Il mercato italiano dell’auto continua a soffrire, e parecchio. A giugno si sono perse altre 40 mila immatricolazioni, per un totale di 132.457: tradotto in percentuale, poco più del 23% in meno rispetto allo stesso mese dello scorso anno. Che sarebbe stato anche un -30%, se non ci fosse stato un giorno in più di lavoro e se non si fosse ricorso a massicce dosi di km zero dell’ultima ora.

L’emorragia, dunque, non si ferma. E al giro di boa dei primi sei mesi dell’anno, complice la pandemia di Covid-19 e relativo lockdown, i conti evidenziano un tremendo -46%: solo 583.960 vetture, contro le 1.083.184 del 2019.

All’appello manca dunque mezzo milione di auto, che giacciono invendute nei piazzali. E che per Federauto (la federazione dei concessionari italiani) significano “40 mila posti di lavoro a rischio”, se il trend non cambierà da qui alla fine dell’anno.

Fatto tutt’altro che scontato, visto che secondo un sondaggio del Centro Studi Promotor il 70% dei concessionari del nostro Paese lamenta un basso livello di ordinativi, mentre un altro 62% denuncia una scarsa affluenza di potenziali clienti all’interno degli showroom.
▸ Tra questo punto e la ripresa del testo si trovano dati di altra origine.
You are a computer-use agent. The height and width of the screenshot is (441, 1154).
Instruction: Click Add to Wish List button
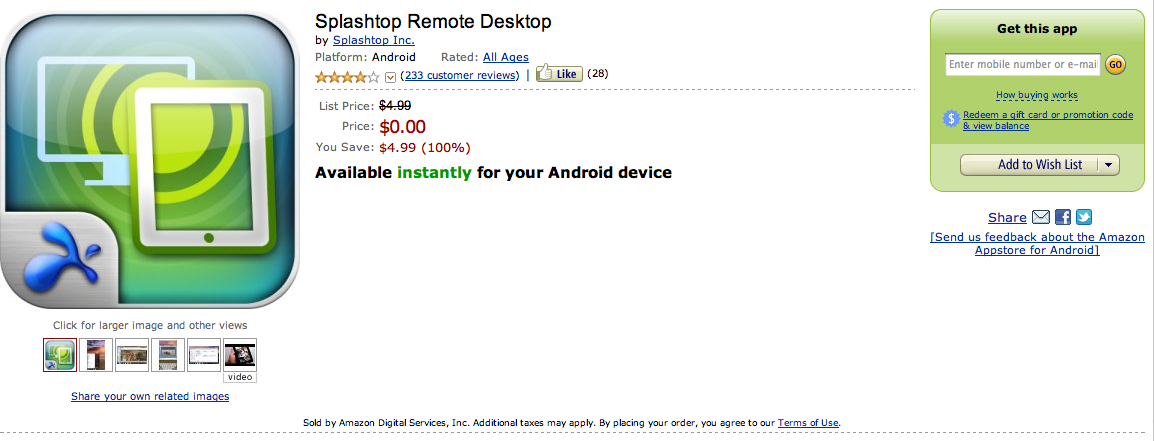(x=1030, y=165)
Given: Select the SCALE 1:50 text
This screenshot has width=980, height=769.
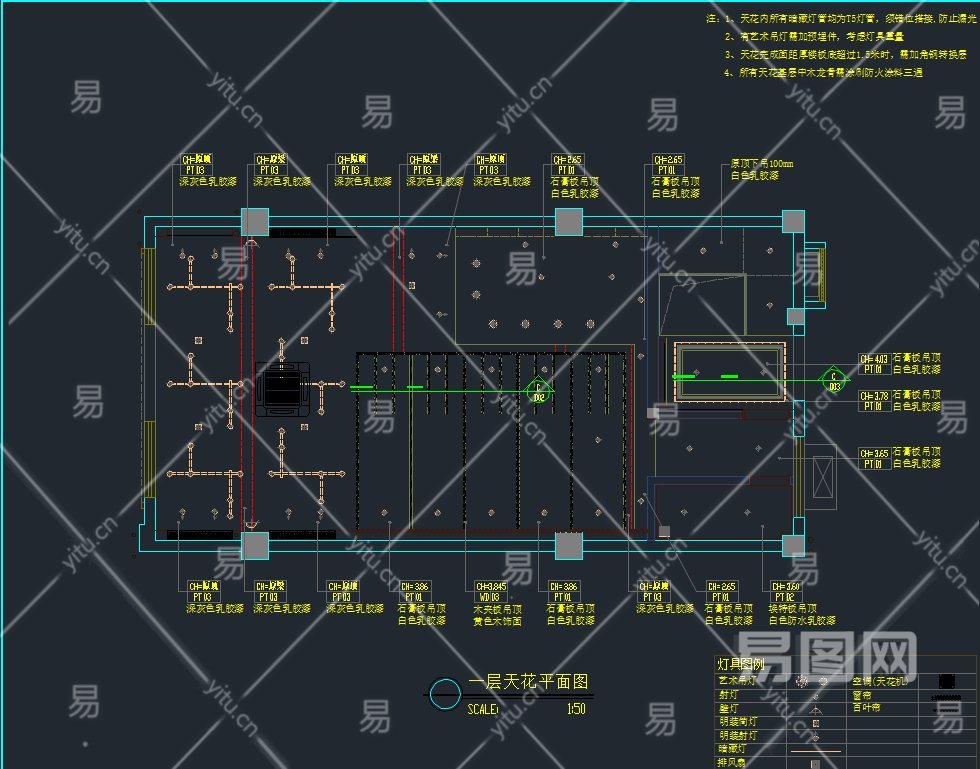Looking at the screenshot, I should tap(526, 709).
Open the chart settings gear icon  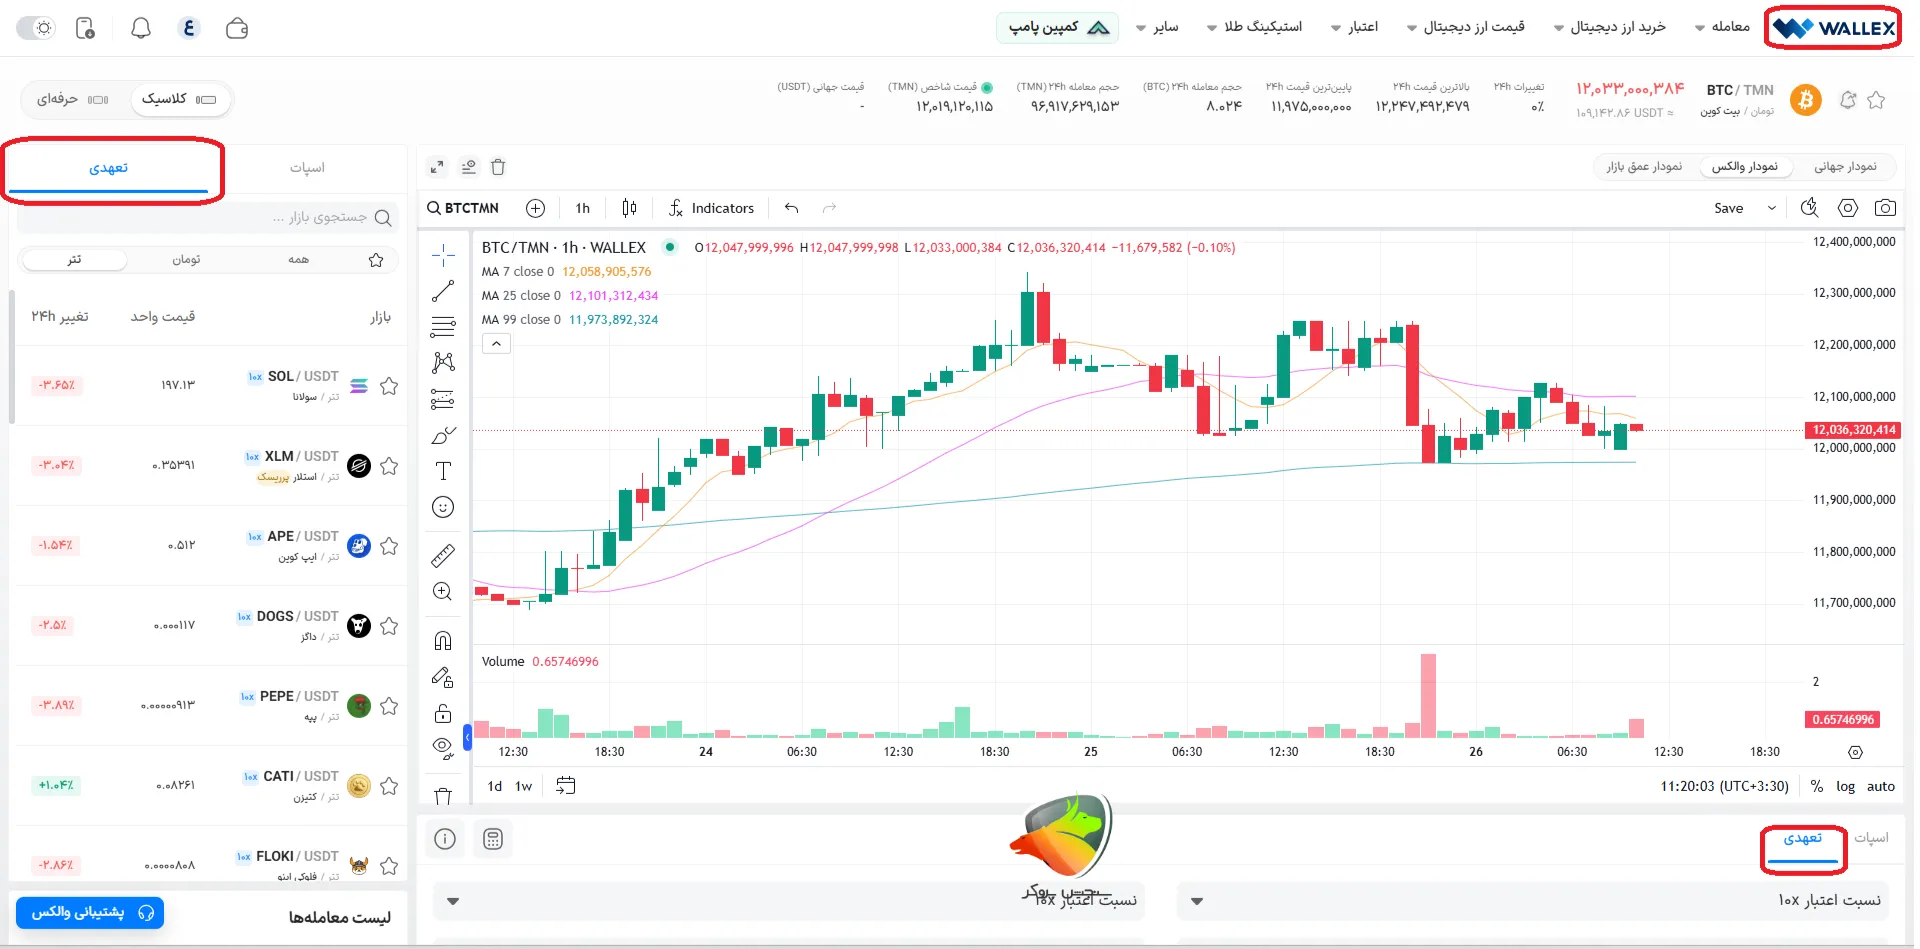coord(1848,207)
Come invertire la tendenza? Secondo l’Unrae, l’associazione dei costruttori esteri che operano in Italia, c’è bisogno dell’intervento dello Stato, che oltre a ibride ed elettriche dovrebbe incentivare anche gli Euro 6 di ultima generazione, ma che tuttavia secondo il presidente Michele Crisci finora si è distinto solo per un “silenzio assordante, mentre Germania, Spagna e Francia hanno già approvato piani di sostegno”. Grazie ai quali, ad esempio, il mercato francese di giugno è già tornato in attivo.

“La ripartenza delle attività economiche”, prosegue Crisci, “non basta a riavviare la domanda di autovetture da parte di famiglie e imprese. Proiettando il dato di giugno sul secondo semestre, il mercato perderebbe altre 200.000 immatricolazioni, che, insieme al mezzo milione perso nei primi sei mesi, si tradurrebbero in un crollo della domanda di autovetture nel 2020 a 1.200.000 unità“.

Un numero, quest’ultimo, che fa paura. Perché come detto minerebbe alla base l’occupazione di un settore che vale l’11% del PIL del nostro Paese, e che frutta all’Erario diversi miliardi ogni anno: questo semestre dimezzato, ad esempio, ha tolto alle casse dello Stato circa due miliardi di euro di sola IVA, a fronte di un fatturato calato complessivamente di 9 miliardi.